Le monde d'ici-bas n'est que l'imparfait miroir des réalités divines, une image du Ciel. Il faut donc s'élever vers le divin. Il faut contempler la nature non pas pour sa valeur esthétique mais pour son contenu symbolique. La nature est spirituelle, sa réalité n’est pas exclusivement matérielle.
Au XIIIe siècle, saint François d'Assise et ses frères mineurs évoquent dans leur Cantique des Créatures une nature visible, bienveillante à l'homme, innocente et non coupable du péché originel. Dans cet esprit, comment les moines ont-ils organisé leurs jardins ? Quels symboles ont-ils voulu leur associer ?
Saint Fiacre, patron des jardiniers
Les premiers jardins monastiques s'organisent dans les monastères irlandais où la culture greco-latine s'est réfugiée pendant les invasions barbares. Un moine irlandais, saint Fiacre, est d’ailleurs le patron des jardiniers en France. Quant à la science horticole, c'est dans les grandes abbayes suisses, qui ont appliqué la règle irlandaise de saint Colomban, qu’elle prend son essor.
Au Moyen Âge, les jardins évoquent pour certains le paradis perdu. Il apparaît donc comme un lieu sacré circulaire, où le cercle révèle le céleste et l’infini tandis que le carré exprime la terre et le fini. Il s’intègre ainsi dans la symbolique médiévale où les nombres comptent beaucoup : les 4 éléments, les 4 fleuves du paradis, les 4 évangiles, les 4 saisons… Le 4 ou le carré, est le symbole de perfection terrestre au Moyen Âge. Il sert donc de base à la réalisation des jardins.
L'hortulus — ou le jardin potager
Il a une fonction économique : il doit fournir la cuisine, la nourriture monastique étant surtout végétarienne. Mais cette alimentation des moines comportait aussi trois éléments qui contenaient une valeur spirituelle. Le pain et le vin (symboles de l'Eucharistie) ainsi que les herbes potagères. Manger des racines et des herbes crues, qui étaient souvent au coeur du menu des ermites et des moines, était un symbole d'humilité.
Les légumes et les herbes étaient plantés dans des carrés délimités par des clôtures faites d’osier ou de branchages. Parce que la symbolique biblique était omniprésente, on trouvait généralement ces carrés multipliés en trois : Ils représentaient la Sainte Trinité.
Pomarius — ou le verger
Albert le Grand, né en 1198, était à la fois philosophe, théologien et naturaliste.

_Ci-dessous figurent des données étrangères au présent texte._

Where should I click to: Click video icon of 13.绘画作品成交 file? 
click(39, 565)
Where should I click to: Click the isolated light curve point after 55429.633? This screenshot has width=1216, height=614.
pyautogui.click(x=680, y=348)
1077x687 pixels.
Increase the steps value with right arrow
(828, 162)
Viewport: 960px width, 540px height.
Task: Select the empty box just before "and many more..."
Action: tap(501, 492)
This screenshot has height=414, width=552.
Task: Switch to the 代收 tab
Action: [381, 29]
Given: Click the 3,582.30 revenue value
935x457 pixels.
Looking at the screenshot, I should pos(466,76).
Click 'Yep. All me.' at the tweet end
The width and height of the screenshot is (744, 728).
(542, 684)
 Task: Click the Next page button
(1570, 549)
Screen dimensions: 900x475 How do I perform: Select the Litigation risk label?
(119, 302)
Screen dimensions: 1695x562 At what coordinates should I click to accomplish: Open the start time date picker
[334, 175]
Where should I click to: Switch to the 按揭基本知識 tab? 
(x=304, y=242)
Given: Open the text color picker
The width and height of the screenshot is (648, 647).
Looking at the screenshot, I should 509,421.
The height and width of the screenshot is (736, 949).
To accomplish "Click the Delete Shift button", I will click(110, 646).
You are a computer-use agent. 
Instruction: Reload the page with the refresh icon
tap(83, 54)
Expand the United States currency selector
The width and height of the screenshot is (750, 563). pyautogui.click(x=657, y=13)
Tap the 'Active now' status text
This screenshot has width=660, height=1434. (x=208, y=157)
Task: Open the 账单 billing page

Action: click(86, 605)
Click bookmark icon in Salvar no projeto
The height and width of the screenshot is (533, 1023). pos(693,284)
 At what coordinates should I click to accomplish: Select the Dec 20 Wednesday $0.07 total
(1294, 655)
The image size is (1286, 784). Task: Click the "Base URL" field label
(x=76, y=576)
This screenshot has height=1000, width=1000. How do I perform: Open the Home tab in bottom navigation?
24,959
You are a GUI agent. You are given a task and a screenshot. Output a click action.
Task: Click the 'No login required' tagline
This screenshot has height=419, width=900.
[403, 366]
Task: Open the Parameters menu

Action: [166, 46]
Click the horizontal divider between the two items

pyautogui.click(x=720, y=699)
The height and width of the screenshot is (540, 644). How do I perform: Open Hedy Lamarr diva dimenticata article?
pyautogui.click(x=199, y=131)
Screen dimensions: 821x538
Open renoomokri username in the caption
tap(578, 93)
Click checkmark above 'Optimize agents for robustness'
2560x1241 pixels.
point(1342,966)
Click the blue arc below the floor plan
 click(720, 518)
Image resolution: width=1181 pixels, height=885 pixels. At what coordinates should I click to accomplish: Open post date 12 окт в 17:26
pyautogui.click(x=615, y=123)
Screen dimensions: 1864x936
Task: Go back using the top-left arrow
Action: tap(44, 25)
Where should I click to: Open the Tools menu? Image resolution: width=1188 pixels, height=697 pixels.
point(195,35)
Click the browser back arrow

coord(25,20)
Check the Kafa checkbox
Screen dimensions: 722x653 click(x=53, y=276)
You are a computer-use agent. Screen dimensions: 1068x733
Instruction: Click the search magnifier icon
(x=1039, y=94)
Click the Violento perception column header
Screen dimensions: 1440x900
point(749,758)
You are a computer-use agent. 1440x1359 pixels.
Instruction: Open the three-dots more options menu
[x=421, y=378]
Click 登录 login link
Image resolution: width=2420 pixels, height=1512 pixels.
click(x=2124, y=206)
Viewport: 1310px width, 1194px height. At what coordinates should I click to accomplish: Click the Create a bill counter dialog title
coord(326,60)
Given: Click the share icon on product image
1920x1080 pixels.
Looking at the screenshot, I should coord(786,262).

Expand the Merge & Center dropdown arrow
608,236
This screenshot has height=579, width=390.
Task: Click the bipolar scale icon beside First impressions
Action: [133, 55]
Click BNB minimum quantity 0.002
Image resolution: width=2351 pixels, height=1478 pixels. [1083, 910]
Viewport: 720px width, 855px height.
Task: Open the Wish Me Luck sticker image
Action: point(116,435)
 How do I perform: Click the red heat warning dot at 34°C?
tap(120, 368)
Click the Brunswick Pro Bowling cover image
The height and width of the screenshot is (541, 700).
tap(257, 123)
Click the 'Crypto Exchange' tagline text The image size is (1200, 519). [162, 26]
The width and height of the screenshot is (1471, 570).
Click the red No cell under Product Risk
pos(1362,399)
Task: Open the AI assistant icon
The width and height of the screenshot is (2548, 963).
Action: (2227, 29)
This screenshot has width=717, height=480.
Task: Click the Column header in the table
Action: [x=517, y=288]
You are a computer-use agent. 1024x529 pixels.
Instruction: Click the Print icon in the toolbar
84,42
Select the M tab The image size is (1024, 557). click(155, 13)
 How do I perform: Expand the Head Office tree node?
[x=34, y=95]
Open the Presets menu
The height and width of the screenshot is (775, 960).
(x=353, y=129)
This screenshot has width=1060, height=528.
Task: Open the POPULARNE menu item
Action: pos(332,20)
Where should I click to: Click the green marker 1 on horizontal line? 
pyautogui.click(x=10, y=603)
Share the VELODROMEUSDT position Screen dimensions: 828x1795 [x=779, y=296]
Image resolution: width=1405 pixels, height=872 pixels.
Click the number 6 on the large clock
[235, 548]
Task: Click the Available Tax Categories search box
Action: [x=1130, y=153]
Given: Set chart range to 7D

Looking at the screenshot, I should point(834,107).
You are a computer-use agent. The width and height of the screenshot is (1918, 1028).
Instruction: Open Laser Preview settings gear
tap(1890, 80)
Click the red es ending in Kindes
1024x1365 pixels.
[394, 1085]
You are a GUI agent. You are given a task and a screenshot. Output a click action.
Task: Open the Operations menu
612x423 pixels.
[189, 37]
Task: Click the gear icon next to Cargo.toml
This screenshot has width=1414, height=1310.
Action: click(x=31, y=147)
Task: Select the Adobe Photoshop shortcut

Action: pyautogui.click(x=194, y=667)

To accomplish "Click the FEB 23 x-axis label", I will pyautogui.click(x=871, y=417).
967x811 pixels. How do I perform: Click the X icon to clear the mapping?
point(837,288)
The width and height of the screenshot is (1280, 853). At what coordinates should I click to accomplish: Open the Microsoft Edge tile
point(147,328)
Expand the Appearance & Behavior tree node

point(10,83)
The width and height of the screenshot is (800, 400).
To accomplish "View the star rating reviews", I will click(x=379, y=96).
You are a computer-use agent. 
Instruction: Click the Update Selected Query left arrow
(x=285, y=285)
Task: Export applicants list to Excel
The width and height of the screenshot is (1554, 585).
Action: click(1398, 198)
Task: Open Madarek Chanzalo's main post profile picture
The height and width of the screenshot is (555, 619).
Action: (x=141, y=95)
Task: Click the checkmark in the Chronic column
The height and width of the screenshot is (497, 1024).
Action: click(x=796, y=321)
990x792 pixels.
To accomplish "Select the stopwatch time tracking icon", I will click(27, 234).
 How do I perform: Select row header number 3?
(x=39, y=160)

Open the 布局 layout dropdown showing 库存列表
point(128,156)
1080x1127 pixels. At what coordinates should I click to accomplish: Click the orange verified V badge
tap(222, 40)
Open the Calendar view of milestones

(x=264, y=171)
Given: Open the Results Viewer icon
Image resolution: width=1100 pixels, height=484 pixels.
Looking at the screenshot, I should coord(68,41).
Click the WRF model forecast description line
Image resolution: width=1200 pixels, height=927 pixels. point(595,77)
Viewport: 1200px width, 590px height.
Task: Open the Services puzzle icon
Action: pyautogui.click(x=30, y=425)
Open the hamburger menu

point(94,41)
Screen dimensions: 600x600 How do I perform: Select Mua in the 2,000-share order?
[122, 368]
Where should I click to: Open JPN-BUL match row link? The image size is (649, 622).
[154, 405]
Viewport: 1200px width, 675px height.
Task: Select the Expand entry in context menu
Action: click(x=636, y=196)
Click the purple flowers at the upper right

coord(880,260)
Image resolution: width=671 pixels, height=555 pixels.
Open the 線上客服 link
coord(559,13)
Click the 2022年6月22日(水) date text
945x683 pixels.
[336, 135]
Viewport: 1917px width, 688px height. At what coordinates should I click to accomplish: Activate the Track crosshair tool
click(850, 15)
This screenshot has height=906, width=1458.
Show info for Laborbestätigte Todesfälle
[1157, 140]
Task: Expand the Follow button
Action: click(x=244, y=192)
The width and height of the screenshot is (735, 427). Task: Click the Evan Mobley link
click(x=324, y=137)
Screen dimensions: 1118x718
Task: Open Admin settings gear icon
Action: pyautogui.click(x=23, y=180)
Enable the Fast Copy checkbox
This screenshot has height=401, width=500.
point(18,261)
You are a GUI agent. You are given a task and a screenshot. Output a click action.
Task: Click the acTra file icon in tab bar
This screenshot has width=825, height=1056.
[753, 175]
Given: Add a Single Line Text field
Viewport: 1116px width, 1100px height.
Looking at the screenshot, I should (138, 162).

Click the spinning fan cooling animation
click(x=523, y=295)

Il fut le maître de saint Thomas d'Aquin. C'est à ce dominicain que nous devons peut être la plus belle définition du verger. "Le verger comprendra d'abord un gazon d'herbe fine (...) un vrai tapis de verdure dont rien ne doit dépasser l'uniforme surface. À l'une de ses extrémités, du côté du Midi, se dresseront des arbres : poiriers, pommiers, grenadiers, lauriers, cyprès (...) où s'enlaceront des vignes dont le feuillage protègera le gazon et fournira une ombre agréable et fraîche. (…)
Derrière le gazon, on plantera des herbes aromatiques et médicinales, par exemple la rue, la sauge, le basilic (...) puis des fleurs telles que la violette, l'ancolie, le lys, la rose (...). Il conviendra de relever le terrain de manière à y former un siège verdoyant et fleuri où on pourra venir s'asseoir et reposer doucement l'esprit". Les fleurs étaient aussi destinées à orner les autels et la fleur coupée était ainsi offerte en sacrifice. Elle symbolisait celui du Christ, de la Vierge, des martyrs et des saints.
L'herbularius - ou le jardin médicinal, le dernier élément du triptyque
Les moines possédaient une connaissance empirique des vertus médicinales des plantes. L'herboriste était à la fois médecin et apothicaire. La pharmacie des moines se divisait déjà à l'époque en six registres : les plantes contre la fièvre, les plantes pour les femmes, les plantes cicatrisantes, les purges, les plantes contre les maux de ventre et les plantes antivenimeuses.
Les moines voyaient en chaque plante médicinale une manifestation de Dieu qui distribuait les ressources végétales à la portée des hommes. Ils avaient cette vision du monde que ce ne sont pas les choses en elles mêmes qui sont importantes mais la réalité spirituelle à laquelle elles renvoient.
Les jardins monastiques à visiter
Certains jardins ont gardé l’harmonie et le dessin de leur origine médiévale. C’est notamment le cas de celui de l’abbaye Notre-Dame d’Évron dans le Maine. D’autres ont fait l’objet d’une reconstitution, comme à l’abbaye Saint-Georges de Boscherville, en Normandie. Les jardins monastiques contemporains de Solesmes et de Saint-Wandrille sont également de magnifiques exemples qui perpétuent cette grande tradition.